Problem description> Set out exactly, line by line, the stretch of data below that begins at the line containing "Task: Open Group G link for S. Lüttich match" and ends at the line containing "Choose the 10:00", with both ends kept.
--- Material for the task Enclosed Below ---
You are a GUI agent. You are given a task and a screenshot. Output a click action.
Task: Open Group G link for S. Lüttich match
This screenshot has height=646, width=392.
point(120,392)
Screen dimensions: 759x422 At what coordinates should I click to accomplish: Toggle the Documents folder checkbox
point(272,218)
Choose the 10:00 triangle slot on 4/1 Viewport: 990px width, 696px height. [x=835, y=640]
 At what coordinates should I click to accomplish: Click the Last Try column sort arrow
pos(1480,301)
--- End of Enclosed Material for the task ---
--- Material for the task Enclosed Below ---
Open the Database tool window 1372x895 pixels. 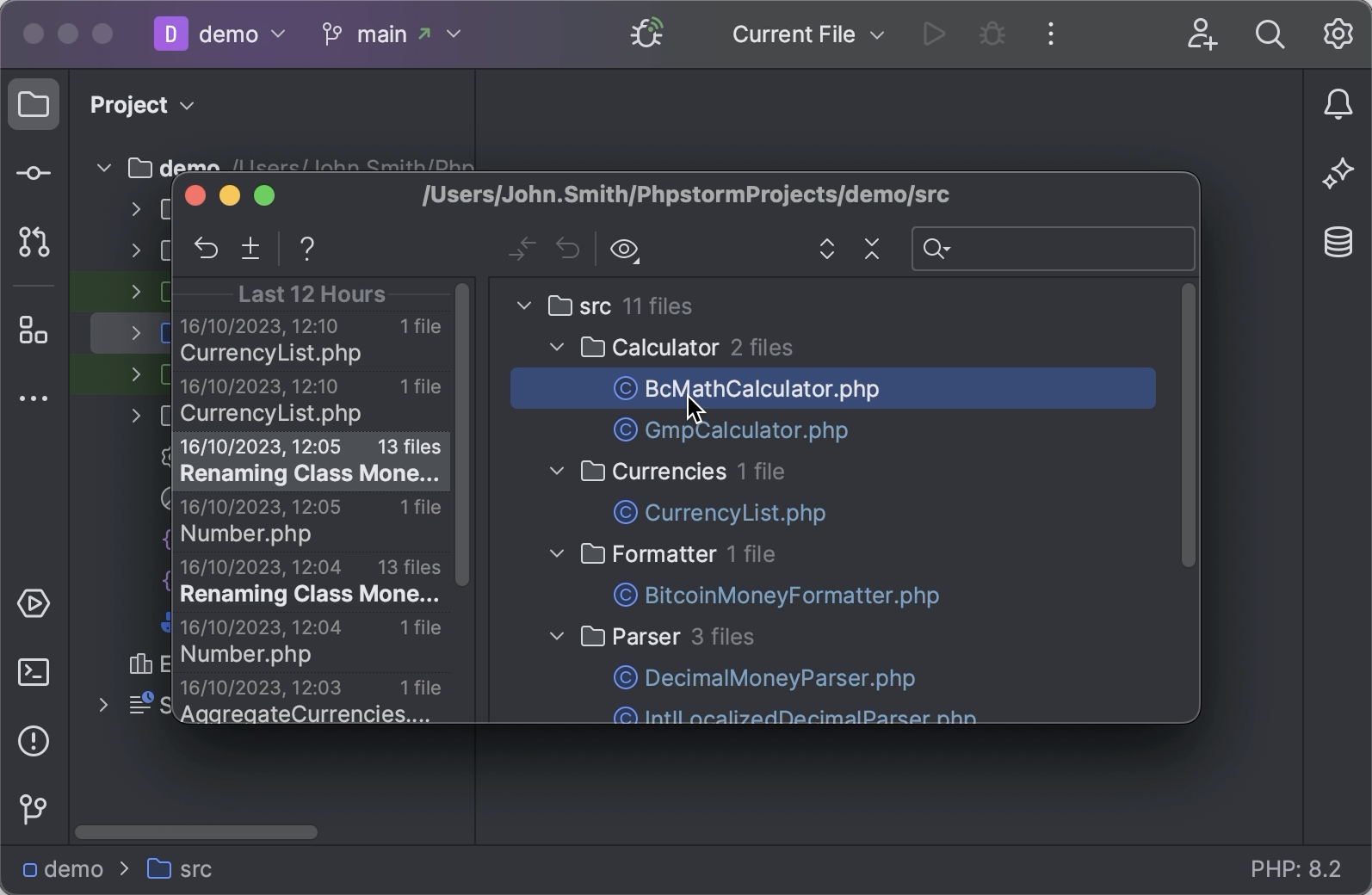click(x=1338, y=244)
--- End of Enclosed Material for the task ---
Solution for this task>
Task: Open Group G link for S. Lüttich match
This screenshot has height=646, width=392.
point(120,392)
Screen dimensions: 759x422 At what coordinates should I click to accomplish: Toggle the Documents folder checkbox
point(272,218)
Choose the 10:00 triangle slot on 4/1 Viewport: 990px width, 696px height. [x=835, y=640]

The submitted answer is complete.